[Zu bearbeitende Aufgaben]
**A.** Übertrage den Satz »Kinos, Clubs, einzelne Grenzposten und einige Schulen im Tessin werden geschlossen.« aus dem Text zur Corona-Pandemie in der Schweiz ins Englische.
**B.** Greife den Text zur Corona-Pandemie in der Schweiz an seinem Ende auf und schreibe ihn weiter.

##### Vorgegebener Text

Todesfall in der Schweiz

Neun Tage nachdem der erste Fall einer Ansteckung bekannt wird, stirbt in der Waadt eine vorerkrankte Patientin am SARS-CoV-2. Die Schweiz verzeichnet das erste Todesopfer aufgrund des neuen Virus. Das heißt, aufgrund der Inkubationszeit und des Krankheitsverlaufs musste sich diese Person schon vor Bekanntwerden des ersten Falls infiziert haben.

11. März 2020

Notstand im Tessin und Corona ist eine Pandemie

Kinos, Clubs, einzelne Grenzposten und einige Schulen im Tessin werden geschlossen.

Die WHO lässt verlauten, dass Corona eine Pandemie sei.

Wir alle sind betroffen.

13. und 16. März 2020

Neue Maßnahmen

Die Ausbreitung des Coronavirus beschleunigt sich. Am 13. März sagt Bundespräsidentin Simonetta Sommaruga. »Meine Damen und Herren, die Situation ist schwierig.« Gemäß BAG gibt es 1850 laborbestätigte Fälle, 11 Patienten sind gestorben. Es wird die »besondere Lage« ausgerufen. Gesundheitsminister Berset sagt: »Der Bundesrat hat beschlossen, dass jegliche Veranstaltung mit über hundert Personen verboten ist, sei sie privat oder öffentlich. Dies gilt bis am 30. April und ab sofort … Wir müssen jetzt den gesamten Rhythmus der Gesellschaft verlangsamen, wir müssen die Verbreitung des Virus verlangsamen, wir müssen alles unternehmen, um zu verhindern, dass die Generationen untereinander Kontakt haben… Wir appellieren auch an die individuelle Verantwortung… Wir müssen dabei auch unsere Freizeitaktivitäten unterbinden, dies zum Schutz der älteren Menschen. Wir müssen dabei solidarisch vorgehen. Wir müssen als Gesellschaft insgesamt diese Maßnahmen tragen und uns bemühen, diese Empfehlungen einzuhalten.« Unter anderem werden folgende Maßnahmen getroffen: Die öffentlichen Schulen werden geschlossen, Veranstaltungen mit über 100 Personen sind verboten.

##########
##### Erfasste Angaben

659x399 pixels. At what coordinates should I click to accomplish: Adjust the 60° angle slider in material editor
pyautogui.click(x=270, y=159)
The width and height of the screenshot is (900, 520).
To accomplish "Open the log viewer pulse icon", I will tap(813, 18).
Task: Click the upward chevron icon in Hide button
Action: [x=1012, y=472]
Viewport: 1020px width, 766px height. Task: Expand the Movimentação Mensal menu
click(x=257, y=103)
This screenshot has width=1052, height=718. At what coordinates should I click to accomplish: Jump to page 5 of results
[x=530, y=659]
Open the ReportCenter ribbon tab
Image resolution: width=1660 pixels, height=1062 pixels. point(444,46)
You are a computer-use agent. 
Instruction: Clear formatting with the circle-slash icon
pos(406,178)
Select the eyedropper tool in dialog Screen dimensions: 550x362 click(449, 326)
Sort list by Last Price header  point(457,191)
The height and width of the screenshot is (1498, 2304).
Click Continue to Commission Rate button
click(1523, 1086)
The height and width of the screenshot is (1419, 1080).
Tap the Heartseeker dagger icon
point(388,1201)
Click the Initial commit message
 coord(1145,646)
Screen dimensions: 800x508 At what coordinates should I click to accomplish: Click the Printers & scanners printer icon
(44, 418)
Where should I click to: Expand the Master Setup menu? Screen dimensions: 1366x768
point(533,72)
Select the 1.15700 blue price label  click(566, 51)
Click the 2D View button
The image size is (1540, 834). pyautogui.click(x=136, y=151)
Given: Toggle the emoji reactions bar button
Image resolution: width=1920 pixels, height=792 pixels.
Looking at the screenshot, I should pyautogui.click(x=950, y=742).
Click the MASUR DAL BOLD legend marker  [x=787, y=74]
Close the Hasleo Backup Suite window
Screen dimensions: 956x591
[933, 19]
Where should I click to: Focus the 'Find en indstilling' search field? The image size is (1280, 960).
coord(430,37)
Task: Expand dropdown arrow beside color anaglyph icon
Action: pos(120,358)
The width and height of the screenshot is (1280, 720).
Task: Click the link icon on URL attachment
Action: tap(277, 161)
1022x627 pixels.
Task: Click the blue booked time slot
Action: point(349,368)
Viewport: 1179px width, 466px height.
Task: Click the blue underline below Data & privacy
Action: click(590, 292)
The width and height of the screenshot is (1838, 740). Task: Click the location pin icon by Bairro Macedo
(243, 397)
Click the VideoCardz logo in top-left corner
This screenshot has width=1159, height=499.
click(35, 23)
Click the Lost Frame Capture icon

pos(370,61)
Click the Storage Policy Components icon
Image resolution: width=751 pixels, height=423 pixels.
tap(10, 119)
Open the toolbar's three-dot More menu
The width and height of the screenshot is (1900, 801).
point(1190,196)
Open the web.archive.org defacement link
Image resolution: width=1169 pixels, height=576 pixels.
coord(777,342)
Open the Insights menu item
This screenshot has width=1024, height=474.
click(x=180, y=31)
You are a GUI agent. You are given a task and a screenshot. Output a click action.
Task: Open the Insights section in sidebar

##########

[Lösungen der Reihe]
**A.** Cinemas, clubs, individual border posts and some schools in Ticino are being closed.

**B.**
Bis am 16. März werden in der Schweiz insgesamt 3568 Fälle und 31 Todesopfer gezählt. Der Bundesrat erlässt neue Maßnahmen. Sommaruga sagt: »… der Bundesrat hat heute entschieden, die Situation als ‘außerordentliche Lage’ zu erklären… Wir brauchen jetzt auch die Bevölkerung, die sich an die Maßnahmen hält… Jetzt muss ein Ruck durch unser Land gehen… Nehmt diese Maßnahmen ernst.« Das Berufsleben und das öffentliche Leben werden stark eingeschränkt, außer Lebensmittelläden, Weinhandlungen, Apotheken und ähnliches müssen die Geschäfte schließen. 8000 Armeeangehörige erhalten den Marschbefehl.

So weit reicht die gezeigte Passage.